The governor also signed a contentious environmental permitting bill, a measure dealing with "cyberbulling," and a bill dealing with school safety procedures.
The legislation (HB 701) targeting EBT cards created a heated debate in the Legislature.
EBT cards — standing for electronic benefit transfer — are like debit cards. Welfare recipients use them to draw down their benefits.
Critics called the bill offensive to poor people. But the bill's sponsor, Rep. Jimmie Smith, said that voting against his measure was like "voting for lap dances on taxpayer dollars."
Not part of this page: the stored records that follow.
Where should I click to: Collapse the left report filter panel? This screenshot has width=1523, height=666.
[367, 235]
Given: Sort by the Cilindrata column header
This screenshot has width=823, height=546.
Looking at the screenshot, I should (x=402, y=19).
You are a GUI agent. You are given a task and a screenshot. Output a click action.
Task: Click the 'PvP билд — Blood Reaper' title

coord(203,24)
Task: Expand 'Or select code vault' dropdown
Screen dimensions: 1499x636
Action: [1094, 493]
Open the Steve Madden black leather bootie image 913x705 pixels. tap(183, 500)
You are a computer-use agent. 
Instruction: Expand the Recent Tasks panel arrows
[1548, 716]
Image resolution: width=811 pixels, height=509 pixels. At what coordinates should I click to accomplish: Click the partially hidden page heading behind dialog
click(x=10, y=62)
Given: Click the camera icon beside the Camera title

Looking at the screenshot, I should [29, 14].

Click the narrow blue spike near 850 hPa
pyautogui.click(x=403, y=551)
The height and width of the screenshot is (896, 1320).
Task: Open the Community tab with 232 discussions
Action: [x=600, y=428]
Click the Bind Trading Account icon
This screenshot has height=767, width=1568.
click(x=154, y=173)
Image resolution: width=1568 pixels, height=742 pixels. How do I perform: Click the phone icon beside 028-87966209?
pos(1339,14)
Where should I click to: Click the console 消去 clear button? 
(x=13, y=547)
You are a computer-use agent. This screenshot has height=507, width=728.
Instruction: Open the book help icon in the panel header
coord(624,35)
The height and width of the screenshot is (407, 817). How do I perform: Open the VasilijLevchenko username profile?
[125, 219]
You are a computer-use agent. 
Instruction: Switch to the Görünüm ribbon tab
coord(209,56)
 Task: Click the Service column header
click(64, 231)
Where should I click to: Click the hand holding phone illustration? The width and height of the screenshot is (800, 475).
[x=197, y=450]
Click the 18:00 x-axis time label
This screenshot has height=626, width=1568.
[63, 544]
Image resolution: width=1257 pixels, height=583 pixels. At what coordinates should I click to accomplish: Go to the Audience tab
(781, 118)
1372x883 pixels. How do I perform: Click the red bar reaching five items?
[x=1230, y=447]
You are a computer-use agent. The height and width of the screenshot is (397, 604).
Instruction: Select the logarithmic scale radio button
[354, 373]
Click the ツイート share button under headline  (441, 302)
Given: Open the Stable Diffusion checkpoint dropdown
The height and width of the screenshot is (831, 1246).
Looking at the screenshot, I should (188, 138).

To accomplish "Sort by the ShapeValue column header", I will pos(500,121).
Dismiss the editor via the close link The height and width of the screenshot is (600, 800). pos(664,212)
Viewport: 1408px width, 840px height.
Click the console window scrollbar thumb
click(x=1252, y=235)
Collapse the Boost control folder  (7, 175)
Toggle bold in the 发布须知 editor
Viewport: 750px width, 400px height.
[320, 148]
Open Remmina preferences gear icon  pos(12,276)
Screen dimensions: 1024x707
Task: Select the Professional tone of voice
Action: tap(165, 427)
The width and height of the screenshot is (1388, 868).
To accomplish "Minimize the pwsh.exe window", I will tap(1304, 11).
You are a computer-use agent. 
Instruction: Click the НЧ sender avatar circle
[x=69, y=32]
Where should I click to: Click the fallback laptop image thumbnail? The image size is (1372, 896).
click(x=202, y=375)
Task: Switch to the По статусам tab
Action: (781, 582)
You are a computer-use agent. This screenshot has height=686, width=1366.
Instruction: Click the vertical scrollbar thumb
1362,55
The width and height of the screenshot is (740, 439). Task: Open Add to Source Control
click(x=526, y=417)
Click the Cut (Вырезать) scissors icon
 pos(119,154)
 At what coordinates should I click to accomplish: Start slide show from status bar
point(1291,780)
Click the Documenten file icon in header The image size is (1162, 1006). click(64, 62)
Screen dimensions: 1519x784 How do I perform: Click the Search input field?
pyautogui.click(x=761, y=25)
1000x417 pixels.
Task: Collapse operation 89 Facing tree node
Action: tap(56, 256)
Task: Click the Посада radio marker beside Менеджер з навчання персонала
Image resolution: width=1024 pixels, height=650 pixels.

Other bills signed by Scott included:
— Cyberbullying (HB 609): The new law would expand the authority of Florida's public schools to discipline students for cyberbullying done through use of a school computer, at the site of a school-sponsored activity or on a school bus. The legislation defines "cyberbullying" as harassment through the use of computers, technology or electronic communications.
— School safety (SB 284): The measure requires public safety agencies to notify private schools when an emergency threatening student safety occurs. The legislation also authorizes public and private schools to maintain a supply of epinephrine auto injectors in a secure location for use in an emergency situation by authorized students and trained school personnel.
— Environmental permitting (HB 999): This wide-ranging bill includes a provision that will end a legal challenge to two no-bid, 30-year lease extensions for sugar and vegetable farming in the state-owned Everglades Agricultural Area.
Scott and members of the Florida Cabinet approved the leases on about 14,000 acres in Palm Beach County in exchange for other property needed for Everglades restoration.
One of the lawyers challenging the leases called the extensions contrary to the public interest because they would continue the flow of agricultural pollutants into the Everglades for an excessive period.
The legislation, however, declares that the leases are not contrary to public interest and will help the state with its overall Everglades restoration efforts.
Scott also signed a bill that would aid victims of human trafficking. The new law (HB 1325) would aid victims who are coerced into various types of servitude, including those forced to work in the sex trade, and allow a victim to petition a court to expunge records of any convictions while the victim was being coerced.